● WORK TASK
The result should be the lines from the one holding "Blogs (414, 1855)" to the final line of the records, retyped exactly.
##############################
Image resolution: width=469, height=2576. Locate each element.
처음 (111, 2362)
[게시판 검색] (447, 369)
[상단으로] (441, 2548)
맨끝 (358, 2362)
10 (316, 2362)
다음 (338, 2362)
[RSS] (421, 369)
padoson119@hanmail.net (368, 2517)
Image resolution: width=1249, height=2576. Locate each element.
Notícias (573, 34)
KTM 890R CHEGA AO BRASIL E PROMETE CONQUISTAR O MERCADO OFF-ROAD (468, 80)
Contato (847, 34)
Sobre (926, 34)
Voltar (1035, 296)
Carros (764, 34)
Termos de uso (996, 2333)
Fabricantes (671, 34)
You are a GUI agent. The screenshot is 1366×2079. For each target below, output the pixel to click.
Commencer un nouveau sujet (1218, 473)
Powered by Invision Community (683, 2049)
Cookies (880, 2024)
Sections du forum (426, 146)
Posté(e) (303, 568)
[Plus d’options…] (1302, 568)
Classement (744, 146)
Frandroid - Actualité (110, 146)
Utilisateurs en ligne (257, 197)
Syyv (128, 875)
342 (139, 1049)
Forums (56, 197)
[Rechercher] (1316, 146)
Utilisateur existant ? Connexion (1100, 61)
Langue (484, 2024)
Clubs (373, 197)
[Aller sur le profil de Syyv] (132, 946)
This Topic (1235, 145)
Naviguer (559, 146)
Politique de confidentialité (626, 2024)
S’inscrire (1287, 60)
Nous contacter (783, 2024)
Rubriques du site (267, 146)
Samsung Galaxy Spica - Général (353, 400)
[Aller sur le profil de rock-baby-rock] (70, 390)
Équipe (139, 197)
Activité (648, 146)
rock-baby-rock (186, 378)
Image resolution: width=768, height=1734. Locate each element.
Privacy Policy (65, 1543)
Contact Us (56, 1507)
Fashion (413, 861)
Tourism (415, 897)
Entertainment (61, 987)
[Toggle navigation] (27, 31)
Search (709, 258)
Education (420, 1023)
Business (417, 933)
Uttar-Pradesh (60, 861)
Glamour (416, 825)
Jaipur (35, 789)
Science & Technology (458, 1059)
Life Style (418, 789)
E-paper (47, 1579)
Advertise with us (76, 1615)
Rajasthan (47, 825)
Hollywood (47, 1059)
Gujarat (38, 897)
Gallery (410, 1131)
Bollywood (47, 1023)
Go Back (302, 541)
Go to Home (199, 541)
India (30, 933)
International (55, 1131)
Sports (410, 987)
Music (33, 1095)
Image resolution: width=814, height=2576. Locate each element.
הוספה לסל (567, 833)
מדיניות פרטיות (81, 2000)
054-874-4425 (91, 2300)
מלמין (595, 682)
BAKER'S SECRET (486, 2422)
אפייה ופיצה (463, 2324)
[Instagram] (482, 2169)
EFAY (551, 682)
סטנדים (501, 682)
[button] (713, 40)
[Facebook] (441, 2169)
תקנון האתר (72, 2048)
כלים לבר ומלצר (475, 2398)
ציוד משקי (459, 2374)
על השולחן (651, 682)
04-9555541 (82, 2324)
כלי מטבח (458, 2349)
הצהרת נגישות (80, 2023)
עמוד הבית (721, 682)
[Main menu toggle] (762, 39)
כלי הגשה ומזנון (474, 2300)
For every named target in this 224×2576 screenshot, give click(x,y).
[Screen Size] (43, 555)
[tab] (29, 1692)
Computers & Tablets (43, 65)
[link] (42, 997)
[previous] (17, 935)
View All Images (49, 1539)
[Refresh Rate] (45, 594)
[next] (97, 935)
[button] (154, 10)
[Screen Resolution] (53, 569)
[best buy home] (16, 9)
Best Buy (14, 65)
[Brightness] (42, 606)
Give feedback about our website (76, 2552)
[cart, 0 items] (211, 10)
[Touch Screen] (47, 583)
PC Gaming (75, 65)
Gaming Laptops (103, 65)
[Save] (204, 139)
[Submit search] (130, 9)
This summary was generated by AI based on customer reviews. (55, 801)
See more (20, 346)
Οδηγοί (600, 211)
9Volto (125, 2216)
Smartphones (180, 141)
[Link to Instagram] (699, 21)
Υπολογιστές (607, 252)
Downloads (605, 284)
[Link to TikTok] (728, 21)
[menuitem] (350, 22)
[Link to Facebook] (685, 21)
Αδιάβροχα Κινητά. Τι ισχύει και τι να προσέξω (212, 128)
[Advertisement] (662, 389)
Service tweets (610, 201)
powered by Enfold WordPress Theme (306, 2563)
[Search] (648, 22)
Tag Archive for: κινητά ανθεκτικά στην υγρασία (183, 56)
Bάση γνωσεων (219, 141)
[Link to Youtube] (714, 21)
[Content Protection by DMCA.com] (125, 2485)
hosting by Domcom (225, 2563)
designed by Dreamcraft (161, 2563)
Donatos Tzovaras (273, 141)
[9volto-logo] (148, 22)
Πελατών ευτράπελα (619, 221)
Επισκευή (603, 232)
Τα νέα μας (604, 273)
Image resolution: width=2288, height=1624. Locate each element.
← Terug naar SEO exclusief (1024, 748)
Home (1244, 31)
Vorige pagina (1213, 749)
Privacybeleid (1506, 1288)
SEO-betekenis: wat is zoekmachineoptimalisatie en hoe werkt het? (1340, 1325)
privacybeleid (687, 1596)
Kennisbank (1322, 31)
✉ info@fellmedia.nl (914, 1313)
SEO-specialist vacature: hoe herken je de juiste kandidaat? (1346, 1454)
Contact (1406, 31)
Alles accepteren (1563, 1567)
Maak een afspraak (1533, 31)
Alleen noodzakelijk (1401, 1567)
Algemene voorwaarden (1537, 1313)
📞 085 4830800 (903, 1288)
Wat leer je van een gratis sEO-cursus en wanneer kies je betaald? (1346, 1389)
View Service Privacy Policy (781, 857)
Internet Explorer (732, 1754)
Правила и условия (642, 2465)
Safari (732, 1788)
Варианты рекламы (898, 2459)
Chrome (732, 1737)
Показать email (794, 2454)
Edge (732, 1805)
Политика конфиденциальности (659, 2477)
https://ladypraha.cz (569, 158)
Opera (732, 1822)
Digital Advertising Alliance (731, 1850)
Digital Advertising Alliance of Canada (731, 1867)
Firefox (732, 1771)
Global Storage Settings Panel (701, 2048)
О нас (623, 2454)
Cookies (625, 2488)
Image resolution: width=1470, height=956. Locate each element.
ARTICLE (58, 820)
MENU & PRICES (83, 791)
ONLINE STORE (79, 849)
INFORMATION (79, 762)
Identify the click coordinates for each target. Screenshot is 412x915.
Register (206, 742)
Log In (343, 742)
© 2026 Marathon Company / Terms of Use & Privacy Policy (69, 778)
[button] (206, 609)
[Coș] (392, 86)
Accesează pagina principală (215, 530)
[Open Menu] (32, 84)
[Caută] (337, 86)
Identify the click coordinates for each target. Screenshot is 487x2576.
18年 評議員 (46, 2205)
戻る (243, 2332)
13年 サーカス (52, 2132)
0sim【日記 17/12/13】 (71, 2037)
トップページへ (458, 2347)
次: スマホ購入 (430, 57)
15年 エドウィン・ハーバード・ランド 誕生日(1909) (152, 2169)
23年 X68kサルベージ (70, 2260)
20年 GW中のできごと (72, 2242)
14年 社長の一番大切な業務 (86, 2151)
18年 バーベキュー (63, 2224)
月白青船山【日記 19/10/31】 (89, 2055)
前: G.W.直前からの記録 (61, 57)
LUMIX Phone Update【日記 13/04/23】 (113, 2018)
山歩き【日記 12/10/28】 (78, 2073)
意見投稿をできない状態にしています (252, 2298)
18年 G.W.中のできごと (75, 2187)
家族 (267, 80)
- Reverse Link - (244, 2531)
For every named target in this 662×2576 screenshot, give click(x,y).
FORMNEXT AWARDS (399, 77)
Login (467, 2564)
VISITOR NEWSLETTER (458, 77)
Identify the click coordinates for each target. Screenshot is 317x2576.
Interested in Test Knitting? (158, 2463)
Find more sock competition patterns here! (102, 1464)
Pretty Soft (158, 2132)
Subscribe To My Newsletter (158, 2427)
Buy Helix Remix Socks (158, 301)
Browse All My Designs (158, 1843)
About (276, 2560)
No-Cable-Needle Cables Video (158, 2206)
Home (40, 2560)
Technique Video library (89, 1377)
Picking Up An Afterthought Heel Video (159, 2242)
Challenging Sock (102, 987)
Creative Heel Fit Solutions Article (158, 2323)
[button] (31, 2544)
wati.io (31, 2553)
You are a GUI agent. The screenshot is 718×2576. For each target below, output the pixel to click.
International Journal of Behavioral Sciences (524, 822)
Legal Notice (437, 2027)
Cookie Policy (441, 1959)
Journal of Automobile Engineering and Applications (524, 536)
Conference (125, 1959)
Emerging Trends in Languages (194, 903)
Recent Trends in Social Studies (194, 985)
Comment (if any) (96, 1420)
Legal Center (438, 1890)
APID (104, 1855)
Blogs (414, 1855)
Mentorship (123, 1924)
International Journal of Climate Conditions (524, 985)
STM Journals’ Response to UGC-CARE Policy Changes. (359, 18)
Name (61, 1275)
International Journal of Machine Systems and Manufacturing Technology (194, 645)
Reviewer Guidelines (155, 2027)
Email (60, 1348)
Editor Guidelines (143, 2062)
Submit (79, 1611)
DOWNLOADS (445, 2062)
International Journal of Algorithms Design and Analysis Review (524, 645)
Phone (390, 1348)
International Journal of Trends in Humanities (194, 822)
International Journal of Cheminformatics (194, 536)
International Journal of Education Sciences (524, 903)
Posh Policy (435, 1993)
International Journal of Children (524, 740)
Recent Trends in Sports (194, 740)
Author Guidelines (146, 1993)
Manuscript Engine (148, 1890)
##############################
● ANSWER BOX
Blogs (414, 1855)
Mentorship (123, 1924)
International Journal of Climate Conditions (524, 985)
STM Journals’ Response to UGC-CARE Policy Changes. (359, 18)
Name (61, 1275)
International Journal of Machine Systems and Manufacturing Technology (194, 645)
Reviewer Guidelines (155, 2027)
Email (60, 1348)
Editor Guidelines (143, 2062)
Submit (79, 1611)
DOWNLOADS (445, 2062)
International Journal of Algorithms Design and Analysis Review (524, 645)
Phone (390, 1348)
International Journal of Trends in Humanities (194, 822)
International Journal of Cheminformatics (194, 536)
International Journal of Education Sciences (524, 903)
Posh Policy (435, 1993)
International Journal of Children (524, 740)
Recent Trends in Sports (194, 740)
Author Guidelines (146, 1993)
Manuscript Engine (148, 1890)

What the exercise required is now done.